Top of Data

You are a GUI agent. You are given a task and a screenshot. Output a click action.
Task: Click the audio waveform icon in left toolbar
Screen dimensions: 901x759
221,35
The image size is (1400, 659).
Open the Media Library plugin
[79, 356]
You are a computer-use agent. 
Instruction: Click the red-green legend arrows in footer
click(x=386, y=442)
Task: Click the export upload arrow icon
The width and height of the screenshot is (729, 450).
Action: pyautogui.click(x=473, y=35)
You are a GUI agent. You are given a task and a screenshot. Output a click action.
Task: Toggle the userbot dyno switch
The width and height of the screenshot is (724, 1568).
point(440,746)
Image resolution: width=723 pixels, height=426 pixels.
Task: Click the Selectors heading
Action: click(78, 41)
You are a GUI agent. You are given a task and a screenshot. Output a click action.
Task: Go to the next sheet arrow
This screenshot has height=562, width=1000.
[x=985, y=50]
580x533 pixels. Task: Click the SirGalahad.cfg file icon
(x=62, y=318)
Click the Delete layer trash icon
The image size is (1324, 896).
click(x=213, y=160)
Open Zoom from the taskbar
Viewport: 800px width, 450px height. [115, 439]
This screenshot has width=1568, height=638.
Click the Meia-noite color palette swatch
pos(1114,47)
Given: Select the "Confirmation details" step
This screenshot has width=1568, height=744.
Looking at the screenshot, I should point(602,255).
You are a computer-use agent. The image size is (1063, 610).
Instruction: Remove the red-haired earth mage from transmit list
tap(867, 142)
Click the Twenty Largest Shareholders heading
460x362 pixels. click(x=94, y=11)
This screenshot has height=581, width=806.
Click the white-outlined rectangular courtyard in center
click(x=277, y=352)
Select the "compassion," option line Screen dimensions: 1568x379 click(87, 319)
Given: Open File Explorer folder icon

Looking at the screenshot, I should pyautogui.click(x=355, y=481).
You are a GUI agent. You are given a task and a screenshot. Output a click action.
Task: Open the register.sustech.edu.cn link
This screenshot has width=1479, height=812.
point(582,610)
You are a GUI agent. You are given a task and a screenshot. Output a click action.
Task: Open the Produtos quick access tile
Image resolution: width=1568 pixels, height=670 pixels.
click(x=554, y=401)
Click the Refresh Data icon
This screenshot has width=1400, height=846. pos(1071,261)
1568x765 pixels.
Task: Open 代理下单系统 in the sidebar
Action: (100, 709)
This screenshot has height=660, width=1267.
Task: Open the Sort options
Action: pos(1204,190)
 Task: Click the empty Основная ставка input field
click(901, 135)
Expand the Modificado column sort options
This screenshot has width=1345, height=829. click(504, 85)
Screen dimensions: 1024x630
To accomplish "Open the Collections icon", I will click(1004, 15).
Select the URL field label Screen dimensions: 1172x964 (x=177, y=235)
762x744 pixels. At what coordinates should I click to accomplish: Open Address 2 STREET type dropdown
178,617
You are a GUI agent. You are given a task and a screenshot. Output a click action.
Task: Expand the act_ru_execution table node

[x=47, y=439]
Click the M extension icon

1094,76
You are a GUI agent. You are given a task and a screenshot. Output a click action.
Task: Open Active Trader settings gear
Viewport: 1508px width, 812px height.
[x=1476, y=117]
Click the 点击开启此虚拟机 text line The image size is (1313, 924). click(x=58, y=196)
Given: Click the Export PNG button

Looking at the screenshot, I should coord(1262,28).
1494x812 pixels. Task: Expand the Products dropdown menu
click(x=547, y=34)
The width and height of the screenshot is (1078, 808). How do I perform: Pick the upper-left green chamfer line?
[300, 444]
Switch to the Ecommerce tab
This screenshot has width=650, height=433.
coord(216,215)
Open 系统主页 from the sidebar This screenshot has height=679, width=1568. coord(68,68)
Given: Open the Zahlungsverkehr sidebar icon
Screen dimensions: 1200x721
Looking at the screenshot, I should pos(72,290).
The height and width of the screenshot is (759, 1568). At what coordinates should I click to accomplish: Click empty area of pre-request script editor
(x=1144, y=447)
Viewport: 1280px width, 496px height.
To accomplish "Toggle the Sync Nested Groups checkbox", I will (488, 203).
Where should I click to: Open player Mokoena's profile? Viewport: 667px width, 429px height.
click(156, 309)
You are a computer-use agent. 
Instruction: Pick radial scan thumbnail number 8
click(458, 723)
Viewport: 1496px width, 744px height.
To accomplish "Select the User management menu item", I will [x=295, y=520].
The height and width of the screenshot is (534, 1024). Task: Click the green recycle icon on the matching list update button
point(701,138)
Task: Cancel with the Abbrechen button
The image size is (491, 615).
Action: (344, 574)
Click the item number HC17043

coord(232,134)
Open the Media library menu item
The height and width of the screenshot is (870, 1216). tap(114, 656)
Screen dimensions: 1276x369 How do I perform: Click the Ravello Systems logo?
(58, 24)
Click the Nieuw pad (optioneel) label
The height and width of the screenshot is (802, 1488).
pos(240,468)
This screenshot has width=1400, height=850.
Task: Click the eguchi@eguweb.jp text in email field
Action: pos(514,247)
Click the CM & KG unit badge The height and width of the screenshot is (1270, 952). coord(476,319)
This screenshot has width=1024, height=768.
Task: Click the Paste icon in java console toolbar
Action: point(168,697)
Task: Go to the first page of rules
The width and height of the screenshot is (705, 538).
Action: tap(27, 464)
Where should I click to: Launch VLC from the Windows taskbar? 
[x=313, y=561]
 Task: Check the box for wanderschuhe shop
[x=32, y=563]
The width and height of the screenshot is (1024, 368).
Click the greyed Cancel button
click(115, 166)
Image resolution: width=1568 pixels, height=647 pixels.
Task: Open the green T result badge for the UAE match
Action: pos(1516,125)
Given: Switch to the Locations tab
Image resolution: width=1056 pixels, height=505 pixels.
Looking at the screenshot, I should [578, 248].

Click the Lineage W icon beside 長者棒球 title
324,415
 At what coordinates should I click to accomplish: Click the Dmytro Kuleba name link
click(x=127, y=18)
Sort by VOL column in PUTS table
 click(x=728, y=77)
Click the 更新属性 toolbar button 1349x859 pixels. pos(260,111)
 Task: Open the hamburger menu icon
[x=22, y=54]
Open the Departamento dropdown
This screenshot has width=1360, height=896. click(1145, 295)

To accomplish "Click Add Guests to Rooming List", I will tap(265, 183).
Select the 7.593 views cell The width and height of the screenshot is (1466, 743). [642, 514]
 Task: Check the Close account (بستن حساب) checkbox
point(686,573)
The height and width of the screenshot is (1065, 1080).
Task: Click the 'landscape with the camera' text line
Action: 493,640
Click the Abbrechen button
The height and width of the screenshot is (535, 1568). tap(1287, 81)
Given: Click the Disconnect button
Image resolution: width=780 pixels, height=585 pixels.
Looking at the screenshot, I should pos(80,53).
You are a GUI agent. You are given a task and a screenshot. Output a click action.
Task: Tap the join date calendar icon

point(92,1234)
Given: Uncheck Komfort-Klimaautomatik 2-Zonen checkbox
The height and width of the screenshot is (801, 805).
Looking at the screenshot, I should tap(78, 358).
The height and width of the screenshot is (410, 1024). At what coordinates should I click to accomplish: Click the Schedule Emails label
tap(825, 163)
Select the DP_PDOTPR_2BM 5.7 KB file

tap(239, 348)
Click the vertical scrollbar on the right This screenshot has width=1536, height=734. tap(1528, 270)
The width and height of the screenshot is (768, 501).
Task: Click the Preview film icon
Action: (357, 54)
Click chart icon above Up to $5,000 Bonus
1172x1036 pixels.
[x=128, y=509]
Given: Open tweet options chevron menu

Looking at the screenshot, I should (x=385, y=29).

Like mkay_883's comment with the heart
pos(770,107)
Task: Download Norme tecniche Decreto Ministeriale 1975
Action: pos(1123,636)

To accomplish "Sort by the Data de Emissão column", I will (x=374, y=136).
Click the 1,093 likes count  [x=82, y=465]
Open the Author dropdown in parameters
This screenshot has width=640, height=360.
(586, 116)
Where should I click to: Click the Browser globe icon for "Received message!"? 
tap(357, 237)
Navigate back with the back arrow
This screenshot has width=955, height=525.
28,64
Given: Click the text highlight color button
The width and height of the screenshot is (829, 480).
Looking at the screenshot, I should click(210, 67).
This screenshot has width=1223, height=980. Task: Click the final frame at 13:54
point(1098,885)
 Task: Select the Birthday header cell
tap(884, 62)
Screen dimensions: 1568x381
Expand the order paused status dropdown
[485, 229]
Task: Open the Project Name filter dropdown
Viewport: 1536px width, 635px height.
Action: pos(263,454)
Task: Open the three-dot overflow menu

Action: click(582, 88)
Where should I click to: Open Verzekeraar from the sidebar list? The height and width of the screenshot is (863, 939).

Bottom of Data

## What you are asked to do
The string "Toggle" shows up in some lines of the listing. Copy each such line.

## Your solution
Task: Toggle the userbot dyno switch
To accomplish "Toggle the Sync Nested Groups checkbox", I will (488, 203).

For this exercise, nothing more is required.